House Approves Strict Limits on Local Use of Eminent Domain for Economic Development
By Larry Jones
November 21, 2005
By a huge majority, the House approved H.R. 4128, the Property Rights Protection Act on November 3 by a vote of 376 – 38. Under the bill, state and local governments that receive federal economic development assistance would be prohibited from using eminent domain to take private property for purposes of promoting economic development. If a city or state violates this prohibition, it will be ineligible for federal economic development funds for two years. However, eligibility could be restored by returning any real property taken for economic development, and by replacing or repairing any property damaged as a result of the violation.
Both houses of Congress moved quickly to pass legislation in response to widespread public opposition to the Supreme Court’s decision in Kelo v. City of New London, in which the Court affirmed the city’s use of eminent domain in taking private property for economic development. At issue was whether economic development, which creates jobs for local residents as well as increases tax revenues for the city, can be deemed a “public use” as required under the Fifth Amendment Takings Clause. The Supreme Court in a 5 – 4 decision last June ruled that economic development serves a public use and therefore the city was justified in using eminent domain.
Reacting to a huge public outcry, most members of Congress disagreed with the Court’s decision. As a result congressional leaders from both major parties agreed to move expeditiously to pass legislation restricting state ad local use of eminent domain. The Senate on October 20 passed H.R. 3058, the 2006 Appropriations bill for Transportation, Treasury and Housing and Urban Development. This legislation includes language prohibiting state and local use of federal funds for economic development that primarily benefits private entities. The Senate bill also calls for a study on the nationwide use of eminent domain within 12 months. While the Senate bill leaves the door open for state and local use of eminent domain for economic development projects as long as they do not “primarily benefit private entities,” the House approved a much more restrictive bill.

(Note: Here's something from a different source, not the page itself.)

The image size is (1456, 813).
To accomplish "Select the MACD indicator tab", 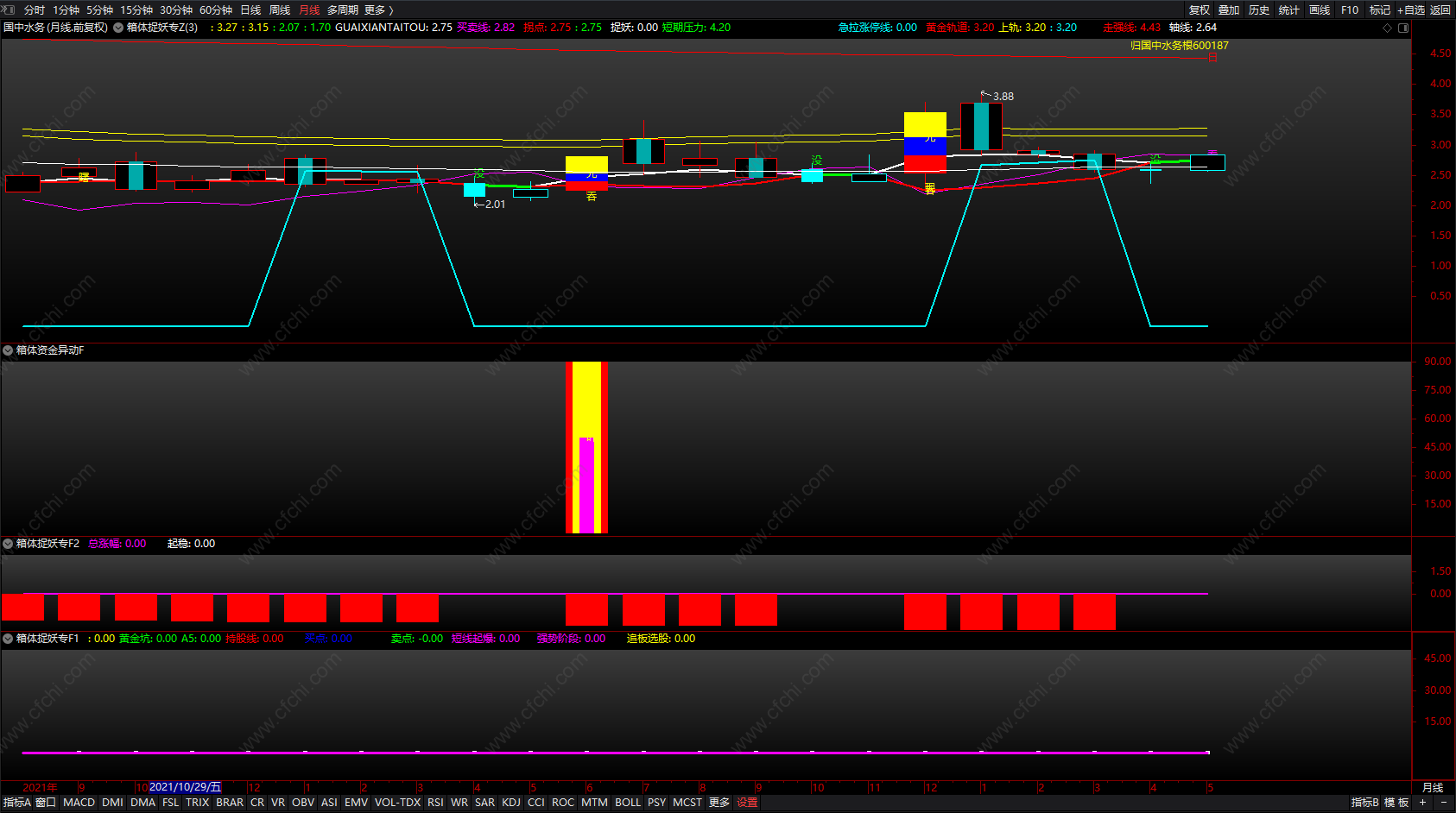I will pos(79,803).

The House measure would prohibit state and local use of eminent domain to take private property for economic development if they receive any federal economic development funds. Unlike the Senate bill which prohibits the use of federal funds to support state or local economic development that primarily benefits private entities, the House bill prohibits state and local use of eminent domain for economic development if any federal economic assistance is received, regardless of whether it is used in connection with an economic development project. Assuming that most state and local governments receive some form of economic development assistance, under the House bill they would be prohibited form using eminent domain to take property for economic development.

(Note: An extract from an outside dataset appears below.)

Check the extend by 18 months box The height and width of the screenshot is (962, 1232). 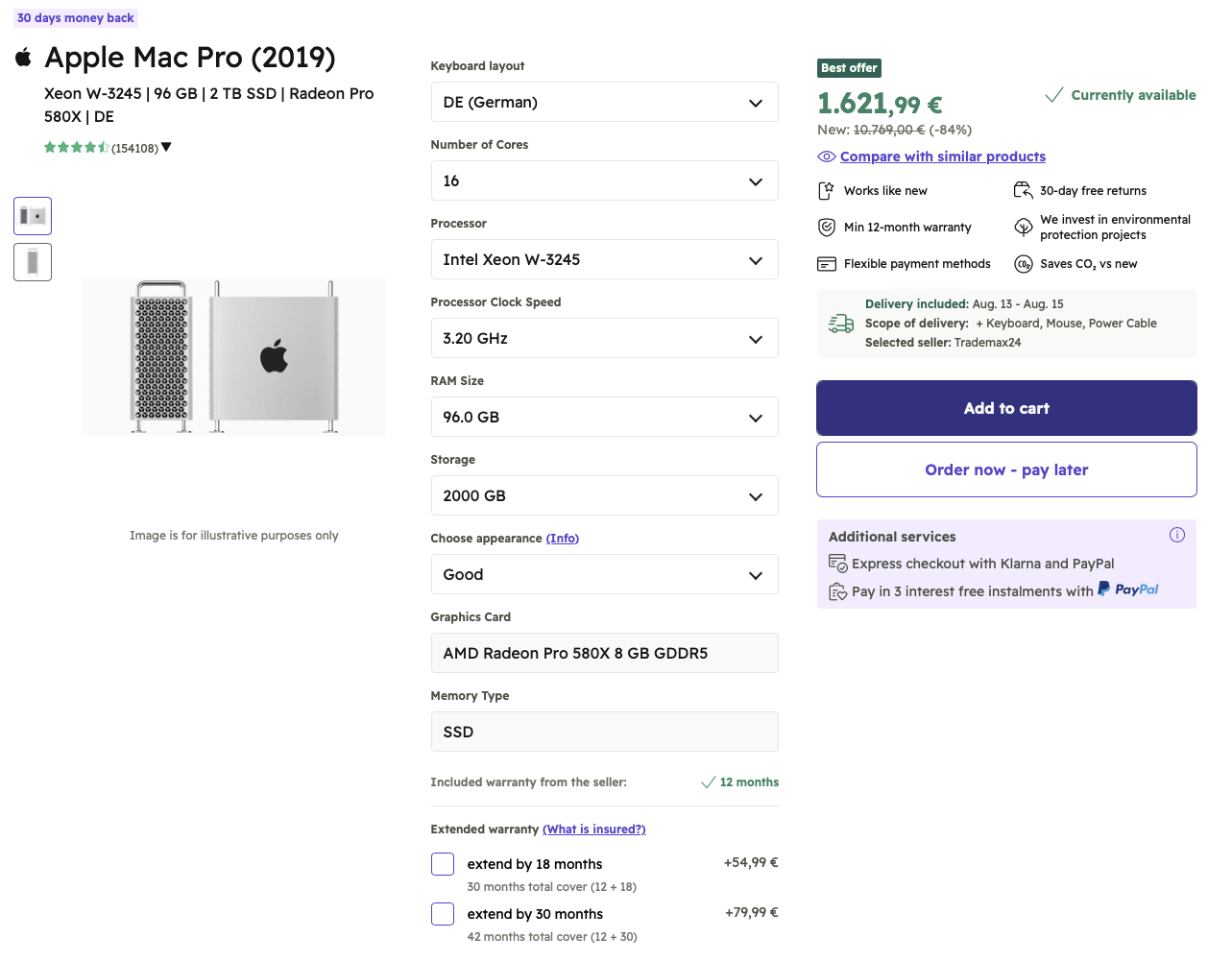tap(443, 864)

During floor action on the H. R. 4128, an amendment offered by Representatives Gary Miller (CA) and Eddie Bernice Johnson (TX), which would allow the use of eminent domain for redevelopment of brownfields sites, was approved. Another amendment offered by Representative Michael Turner (OH) on behalf of state and local governments that would have made an exception for state and local governments to use eminent domain to take private property that presents a threat to public health and safety (such as dilapidation, obsolescence, overcrowding and brownfields) was defeated by a vote of 56 – 357.
Representative Jerrold Nadler (NY) also introduced an amendment that would have eliminated the two year penalty in the bill but allowed property owners to seek injunctive relief. It too was defeated by a vote of 63 – 355. Representative Mel Watt (NC) argued that eminent domain and economic development are areas best addressed at the local and state levels, and offered an amendment to change the bill to a measure simply expressing a “sense of Congress” declaring disapproval of the Kelo decision. His amendment was also defeated by a vote of 44 – 371.
Representative Robert Scott (VA) also expressed concerns about the bill, pointing out how it poorly defines economic development as private, for profit projects or those intended to increase tax revenue, the tax base or jobs. He explained that under the House version of the bill if eminent domain is used to take property to build a stadium financed by taxpayers and owned by a city, but leased to a privately owned baseball team, it would be legitimate, but if it is built and owned by private investors it would be in violation of the bill. “Congressional attempts to define when eminent domain is reasonable and when it is not will cause more problems than they are intended to solve,” he said.
Although there is strong support for enacting legislation in response to the Supreme Court’s Kelo decision, it is unclear at this time if the House and Senate will be able to work out a compromise between the different versions of the bill before Congress adjourns for the year.